Enriching duplicate records (not deleting)

  • I need to enrich records which are duplicates before I remove them.

    So no records will be deleted, only records will be enriched with each others data.

    This enriching based on the following rules:

    A record in [prospects] is a duplicate when (check in this order):

    1.If records have the same companyphone value (and companyphone is not empty)

    2.when companyphone is empty ('') then check if companyname is the same.

    3.if no match on companyname, check if cp_email is the same.
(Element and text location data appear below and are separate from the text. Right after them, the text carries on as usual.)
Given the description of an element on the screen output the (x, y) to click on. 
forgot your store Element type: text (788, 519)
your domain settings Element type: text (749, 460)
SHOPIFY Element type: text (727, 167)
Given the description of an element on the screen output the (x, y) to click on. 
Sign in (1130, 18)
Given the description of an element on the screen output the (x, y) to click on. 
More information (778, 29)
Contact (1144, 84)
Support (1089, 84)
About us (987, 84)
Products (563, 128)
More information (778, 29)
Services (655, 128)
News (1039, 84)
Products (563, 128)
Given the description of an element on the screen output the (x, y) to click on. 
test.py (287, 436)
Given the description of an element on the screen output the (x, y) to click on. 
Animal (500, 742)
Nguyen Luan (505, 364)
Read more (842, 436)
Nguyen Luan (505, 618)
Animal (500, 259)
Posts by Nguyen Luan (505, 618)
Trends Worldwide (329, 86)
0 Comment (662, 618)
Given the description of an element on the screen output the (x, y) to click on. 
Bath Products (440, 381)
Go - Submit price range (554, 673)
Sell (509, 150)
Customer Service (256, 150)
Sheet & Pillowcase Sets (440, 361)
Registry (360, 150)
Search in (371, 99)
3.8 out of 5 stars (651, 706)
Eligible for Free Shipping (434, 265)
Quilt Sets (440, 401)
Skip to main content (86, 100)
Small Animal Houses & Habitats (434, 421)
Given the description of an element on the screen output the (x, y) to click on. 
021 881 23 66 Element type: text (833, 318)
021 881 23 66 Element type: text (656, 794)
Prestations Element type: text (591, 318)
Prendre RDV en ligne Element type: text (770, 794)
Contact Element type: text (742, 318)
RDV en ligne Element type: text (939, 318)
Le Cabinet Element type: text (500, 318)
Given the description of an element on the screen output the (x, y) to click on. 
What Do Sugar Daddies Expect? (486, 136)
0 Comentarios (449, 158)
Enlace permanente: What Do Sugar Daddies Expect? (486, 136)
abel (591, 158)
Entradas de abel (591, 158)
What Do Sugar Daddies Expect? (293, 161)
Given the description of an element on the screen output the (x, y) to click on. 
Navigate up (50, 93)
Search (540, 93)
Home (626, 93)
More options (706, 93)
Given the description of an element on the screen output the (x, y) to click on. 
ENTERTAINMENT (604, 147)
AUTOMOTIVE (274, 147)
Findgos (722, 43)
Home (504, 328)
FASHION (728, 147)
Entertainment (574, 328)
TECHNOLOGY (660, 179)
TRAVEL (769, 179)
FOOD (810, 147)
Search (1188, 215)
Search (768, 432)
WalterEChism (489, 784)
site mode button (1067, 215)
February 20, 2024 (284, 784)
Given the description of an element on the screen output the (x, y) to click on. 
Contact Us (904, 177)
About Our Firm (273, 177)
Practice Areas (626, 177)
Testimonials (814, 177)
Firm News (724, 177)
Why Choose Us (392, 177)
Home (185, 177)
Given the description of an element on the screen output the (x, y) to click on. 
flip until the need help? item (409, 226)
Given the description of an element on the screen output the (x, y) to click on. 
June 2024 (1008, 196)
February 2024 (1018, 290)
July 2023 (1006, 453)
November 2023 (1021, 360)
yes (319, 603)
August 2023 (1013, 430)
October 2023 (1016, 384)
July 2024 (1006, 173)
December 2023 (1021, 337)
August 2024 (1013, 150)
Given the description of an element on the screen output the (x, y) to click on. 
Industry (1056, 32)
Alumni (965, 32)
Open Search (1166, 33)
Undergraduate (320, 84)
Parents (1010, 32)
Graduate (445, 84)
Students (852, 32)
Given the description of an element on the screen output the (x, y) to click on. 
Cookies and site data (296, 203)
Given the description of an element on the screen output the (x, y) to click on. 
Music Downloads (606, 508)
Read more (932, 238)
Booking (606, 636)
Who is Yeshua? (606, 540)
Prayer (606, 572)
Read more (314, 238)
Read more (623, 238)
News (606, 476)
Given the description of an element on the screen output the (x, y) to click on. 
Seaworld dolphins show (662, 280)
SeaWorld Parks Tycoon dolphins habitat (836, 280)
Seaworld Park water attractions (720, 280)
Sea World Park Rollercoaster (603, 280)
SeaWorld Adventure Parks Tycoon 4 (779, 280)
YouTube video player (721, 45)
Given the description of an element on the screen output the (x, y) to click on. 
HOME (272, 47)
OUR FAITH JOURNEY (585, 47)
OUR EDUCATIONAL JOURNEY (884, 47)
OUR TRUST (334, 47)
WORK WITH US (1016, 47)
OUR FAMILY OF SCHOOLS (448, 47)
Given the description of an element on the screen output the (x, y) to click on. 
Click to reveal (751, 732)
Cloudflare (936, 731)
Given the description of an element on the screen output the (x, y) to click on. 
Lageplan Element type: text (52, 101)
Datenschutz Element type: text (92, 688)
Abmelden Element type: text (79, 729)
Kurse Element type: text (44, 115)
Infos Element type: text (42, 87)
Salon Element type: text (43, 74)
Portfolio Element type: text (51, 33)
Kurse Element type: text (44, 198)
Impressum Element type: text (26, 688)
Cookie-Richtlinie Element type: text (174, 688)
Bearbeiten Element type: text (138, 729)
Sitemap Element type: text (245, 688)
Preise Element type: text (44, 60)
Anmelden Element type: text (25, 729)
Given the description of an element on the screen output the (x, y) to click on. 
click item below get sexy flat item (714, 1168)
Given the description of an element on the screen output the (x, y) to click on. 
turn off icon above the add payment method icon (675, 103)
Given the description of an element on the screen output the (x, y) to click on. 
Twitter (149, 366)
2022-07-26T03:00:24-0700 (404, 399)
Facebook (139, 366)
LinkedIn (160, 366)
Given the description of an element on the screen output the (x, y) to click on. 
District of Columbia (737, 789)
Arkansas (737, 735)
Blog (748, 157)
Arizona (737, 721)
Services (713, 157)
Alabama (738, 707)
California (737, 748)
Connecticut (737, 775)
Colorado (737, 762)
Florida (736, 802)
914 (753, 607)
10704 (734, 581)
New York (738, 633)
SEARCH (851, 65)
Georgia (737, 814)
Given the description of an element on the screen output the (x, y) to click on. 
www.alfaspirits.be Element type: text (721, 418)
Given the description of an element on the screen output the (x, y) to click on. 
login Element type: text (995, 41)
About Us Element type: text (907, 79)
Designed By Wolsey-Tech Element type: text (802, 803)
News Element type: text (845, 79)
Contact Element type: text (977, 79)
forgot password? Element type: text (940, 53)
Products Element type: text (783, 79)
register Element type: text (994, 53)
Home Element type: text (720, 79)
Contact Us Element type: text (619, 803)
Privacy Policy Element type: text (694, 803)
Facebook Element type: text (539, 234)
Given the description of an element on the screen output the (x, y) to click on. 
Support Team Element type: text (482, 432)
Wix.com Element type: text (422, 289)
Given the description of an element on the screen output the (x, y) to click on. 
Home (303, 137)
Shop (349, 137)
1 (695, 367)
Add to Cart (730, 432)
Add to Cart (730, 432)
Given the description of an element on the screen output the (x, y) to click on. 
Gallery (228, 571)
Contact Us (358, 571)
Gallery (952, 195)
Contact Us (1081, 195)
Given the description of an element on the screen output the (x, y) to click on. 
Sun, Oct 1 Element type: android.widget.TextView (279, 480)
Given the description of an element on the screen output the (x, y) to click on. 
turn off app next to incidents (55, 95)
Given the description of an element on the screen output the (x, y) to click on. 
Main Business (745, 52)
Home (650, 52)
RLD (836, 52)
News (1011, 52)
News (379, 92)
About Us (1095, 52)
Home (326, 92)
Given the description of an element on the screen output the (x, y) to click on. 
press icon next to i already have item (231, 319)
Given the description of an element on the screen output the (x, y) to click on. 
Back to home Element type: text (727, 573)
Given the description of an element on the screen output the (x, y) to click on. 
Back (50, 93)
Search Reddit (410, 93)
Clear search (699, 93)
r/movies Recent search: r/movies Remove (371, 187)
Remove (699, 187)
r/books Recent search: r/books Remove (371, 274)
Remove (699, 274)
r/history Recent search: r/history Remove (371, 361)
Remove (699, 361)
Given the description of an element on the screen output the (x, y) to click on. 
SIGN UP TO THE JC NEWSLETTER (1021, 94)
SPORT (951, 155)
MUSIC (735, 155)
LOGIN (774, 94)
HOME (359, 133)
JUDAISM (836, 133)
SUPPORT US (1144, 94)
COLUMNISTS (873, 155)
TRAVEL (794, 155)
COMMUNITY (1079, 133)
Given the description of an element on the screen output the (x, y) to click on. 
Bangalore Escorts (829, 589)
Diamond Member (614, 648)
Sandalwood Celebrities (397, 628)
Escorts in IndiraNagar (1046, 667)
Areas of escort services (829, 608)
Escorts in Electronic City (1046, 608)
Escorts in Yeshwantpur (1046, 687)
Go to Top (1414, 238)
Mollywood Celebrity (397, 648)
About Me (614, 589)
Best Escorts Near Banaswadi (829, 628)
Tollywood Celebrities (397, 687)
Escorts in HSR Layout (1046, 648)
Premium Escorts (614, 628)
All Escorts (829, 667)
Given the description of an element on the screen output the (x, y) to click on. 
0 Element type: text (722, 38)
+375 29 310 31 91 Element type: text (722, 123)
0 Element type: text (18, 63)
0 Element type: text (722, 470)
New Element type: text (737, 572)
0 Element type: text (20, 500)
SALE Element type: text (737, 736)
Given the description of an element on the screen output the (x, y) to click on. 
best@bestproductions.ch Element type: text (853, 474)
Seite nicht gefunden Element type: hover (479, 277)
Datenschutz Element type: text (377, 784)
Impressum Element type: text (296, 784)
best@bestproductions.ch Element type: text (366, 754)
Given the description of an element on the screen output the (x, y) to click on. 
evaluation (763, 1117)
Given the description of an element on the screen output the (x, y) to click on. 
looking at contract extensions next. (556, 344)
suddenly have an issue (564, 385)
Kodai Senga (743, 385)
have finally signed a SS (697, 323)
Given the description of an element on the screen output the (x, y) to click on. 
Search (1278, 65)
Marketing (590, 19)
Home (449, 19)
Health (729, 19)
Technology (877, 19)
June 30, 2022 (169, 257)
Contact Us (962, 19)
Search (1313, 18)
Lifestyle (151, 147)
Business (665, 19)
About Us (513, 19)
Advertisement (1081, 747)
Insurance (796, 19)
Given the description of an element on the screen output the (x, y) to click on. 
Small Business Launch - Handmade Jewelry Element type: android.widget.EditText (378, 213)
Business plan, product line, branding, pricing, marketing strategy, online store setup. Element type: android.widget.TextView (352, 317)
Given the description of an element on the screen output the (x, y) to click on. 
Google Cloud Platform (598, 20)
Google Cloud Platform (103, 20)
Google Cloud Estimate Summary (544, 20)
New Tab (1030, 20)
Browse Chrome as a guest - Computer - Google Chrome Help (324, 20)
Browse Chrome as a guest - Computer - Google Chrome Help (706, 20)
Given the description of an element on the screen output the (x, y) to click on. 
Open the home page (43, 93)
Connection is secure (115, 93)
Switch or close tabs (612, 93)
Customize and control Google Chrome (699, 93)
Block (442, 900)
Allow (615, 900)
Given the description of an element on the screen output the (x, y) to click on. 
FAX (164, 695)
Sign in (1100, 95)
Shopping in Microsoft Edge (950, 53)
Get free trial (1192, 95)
    When duplicates are found, it must be made sure that all duplicates share the same values for the columns (except "id" column).

    Records in [prospects] that share the same 'companyname' can have different data (e.g. for companyphone, companyemployees etc). So the data for these duplicate records needs to become the same. For those records the following may be done: the highest value of a certain column may be used for all duplicate prospects. e.g.: if companyname "Microsoft" occurs 3 times, and the value for companyeployees is 100.000, 90.000 and 76000, the value for all these duplicate records may become "100.000". This MAX rule applies on all columns in prospects (except "id" column).

    Normally I'd be glad to get tips on how to contruct the SQL, but time is short, so if anyone can provide me with the working script, I'd be very very thankful! 🙂

  • petervdkerk (10/18/2011)


    I need to enrich records which are duplicates before I remove them.

    So no records will be deleted, only records will be enriched with each others data.

    This enriching based on the following rules:

    A record in [prospects] is a duplicate when (check in this order):

    1.If records have the same companyphone value (and companyphone is not empty)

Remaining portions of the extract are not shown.